Problem to solve » Beginning with the line that includes "Image resolution: width=850", return every remaining line of the material exactly as it reads, but not the pictures.
******************************
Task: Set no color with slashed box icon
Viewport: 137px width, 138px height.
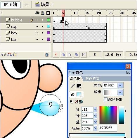Action: [76, 102]
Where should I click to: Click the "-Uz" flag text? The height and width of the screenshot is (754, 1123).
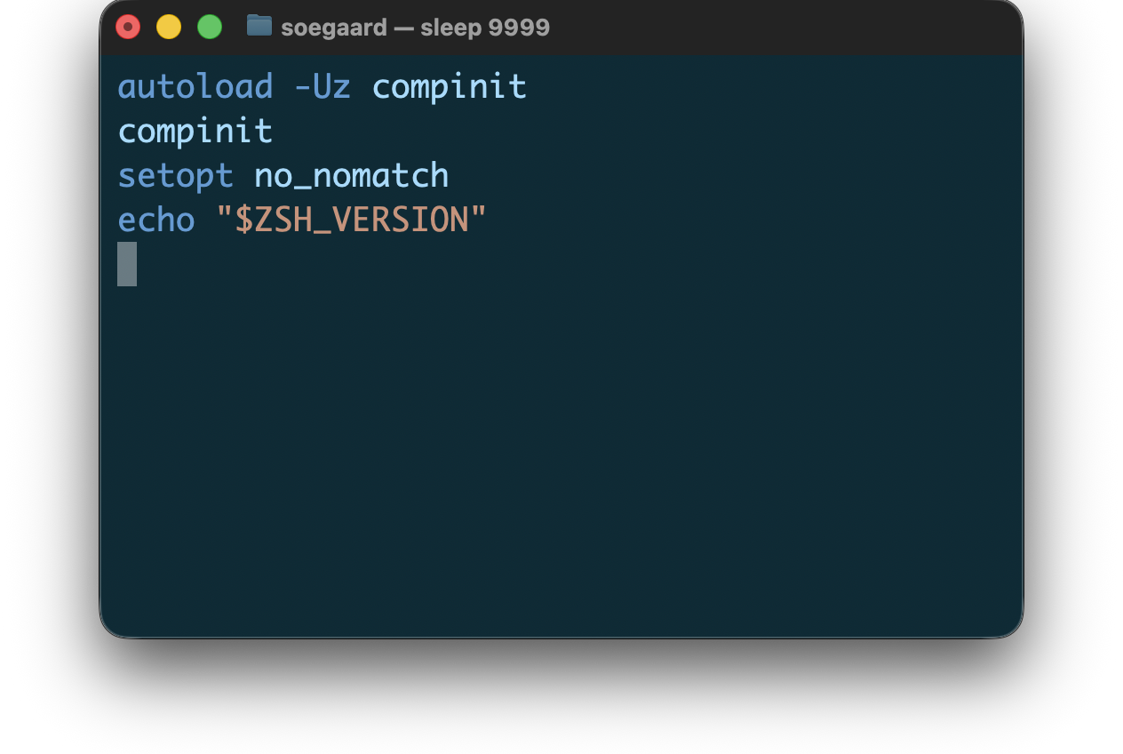tap(322, 87)
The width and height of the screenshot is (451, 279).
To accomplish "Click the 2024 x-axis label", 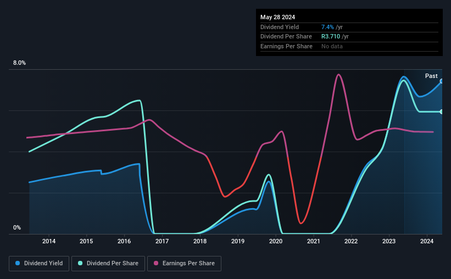I will pyautogui.click(x=426, y=241).
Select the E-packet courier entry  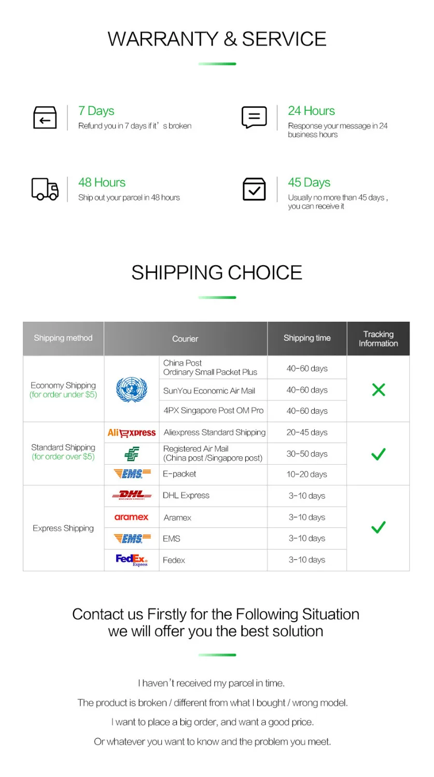click(x=179, y=474)
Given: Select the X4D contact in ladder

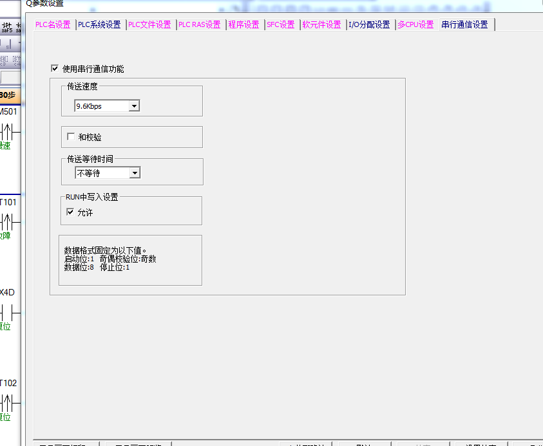Looking at the screenshot, I should click(x=8, y=313).
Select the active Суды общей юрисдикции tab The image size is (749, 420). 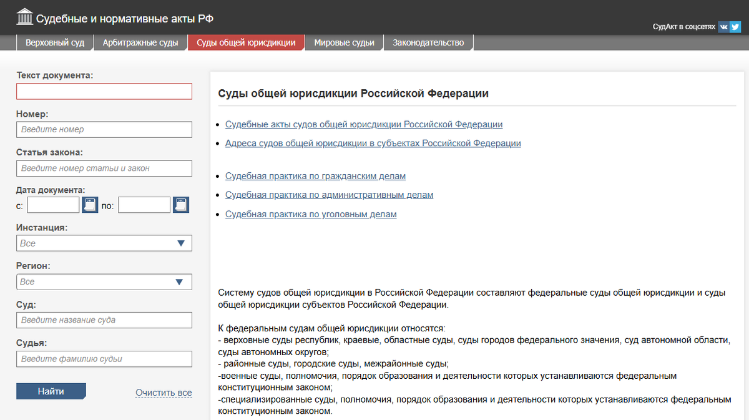(x=246, y=42)
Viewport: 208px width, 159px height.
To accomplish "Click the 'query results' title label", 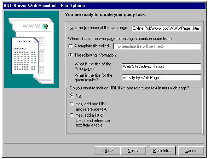I will pos(93,77).
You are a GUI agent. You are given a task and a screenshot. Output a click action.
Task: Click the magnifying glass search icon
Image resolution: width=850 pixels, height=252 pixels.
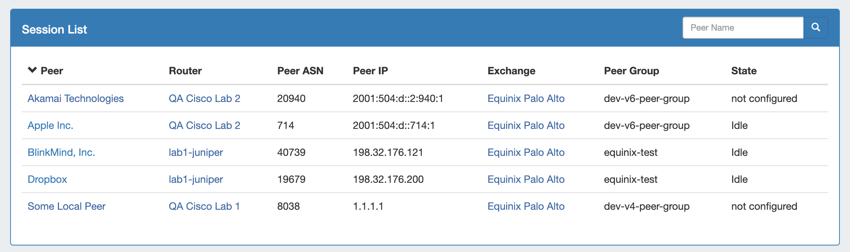(815, 27)
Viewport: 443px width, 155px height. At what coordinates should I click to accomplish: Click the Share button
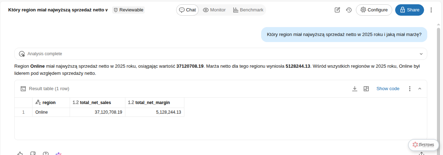tap(409, 10)
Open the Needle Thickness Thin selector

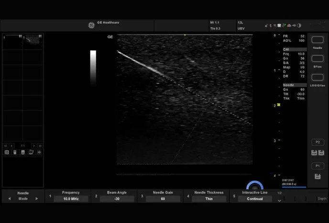[209, 199]
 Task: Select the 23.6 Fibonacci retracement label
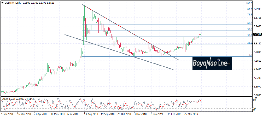pyautogui.click(x=249, y=43)
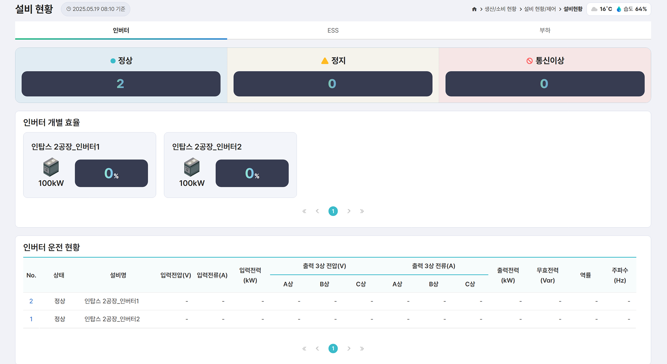The width and height of the screenshot is (667, 364).
Task: Open the 생산/소비 현황 breadcrumb link
Action: click(500, 9)
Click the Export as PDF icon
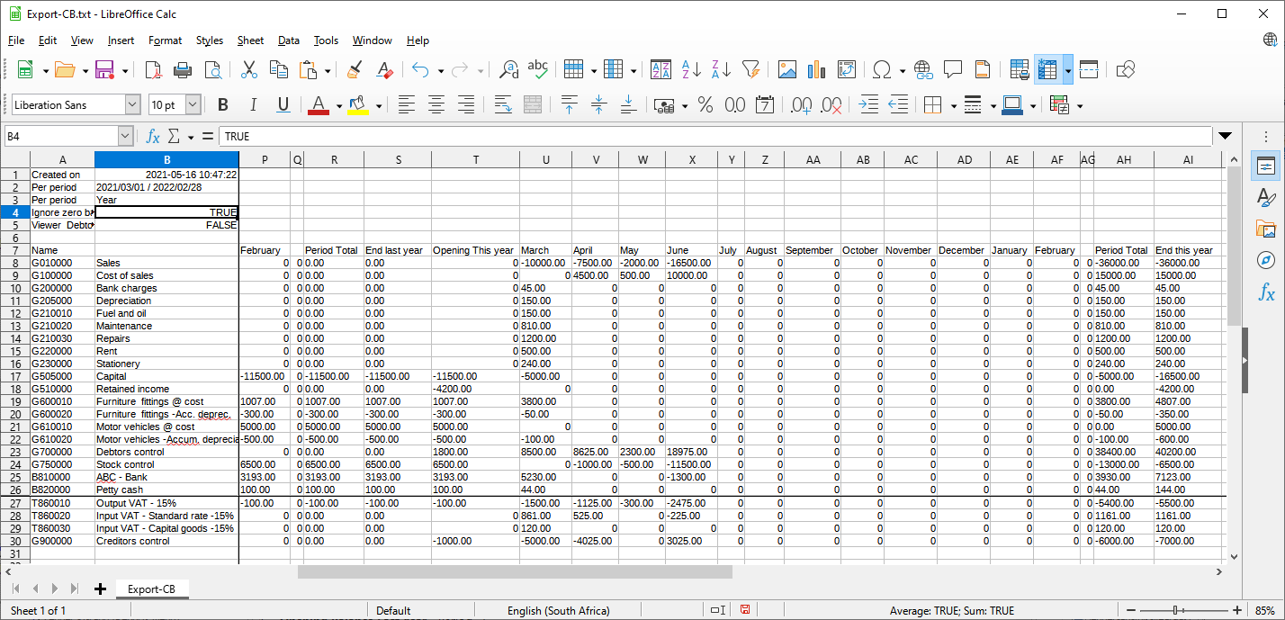The image size is (1285, 620). (153, 69)
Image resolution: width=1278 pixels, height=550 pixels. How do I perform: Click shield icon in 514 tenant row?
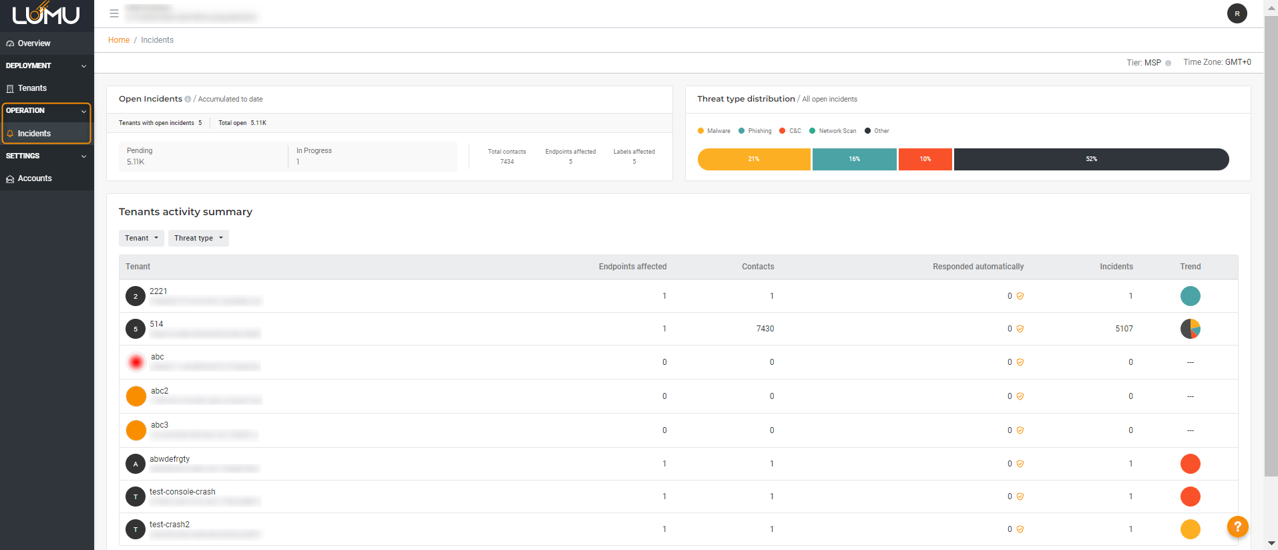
******************************
Exercise result »
Image resolution: width=850 pixels, height=252 pixels.
(815, 27)
Viewport: 443px width, 155px height. At what coordinates should I click to accomplish: Click the Share button
tap(409, 10)
Open the Needle Thickness Thin selector

[209, 199]
 Task: Select the 23.6 Fibonacci retracement label
pyautogui.click(x=249, y=43)
The width and height of the screenshot is (667, 364).
Task: Open the 생산/소비 현황 breadcrumb link
Action: click(500, 9)
Click the Export as PDF icon
The image size is (1285, 620). (153, 69)
Image resolution: width=1278 pixels, height=550 pixels. How do I perform: Click shield icon in 514 tenant row?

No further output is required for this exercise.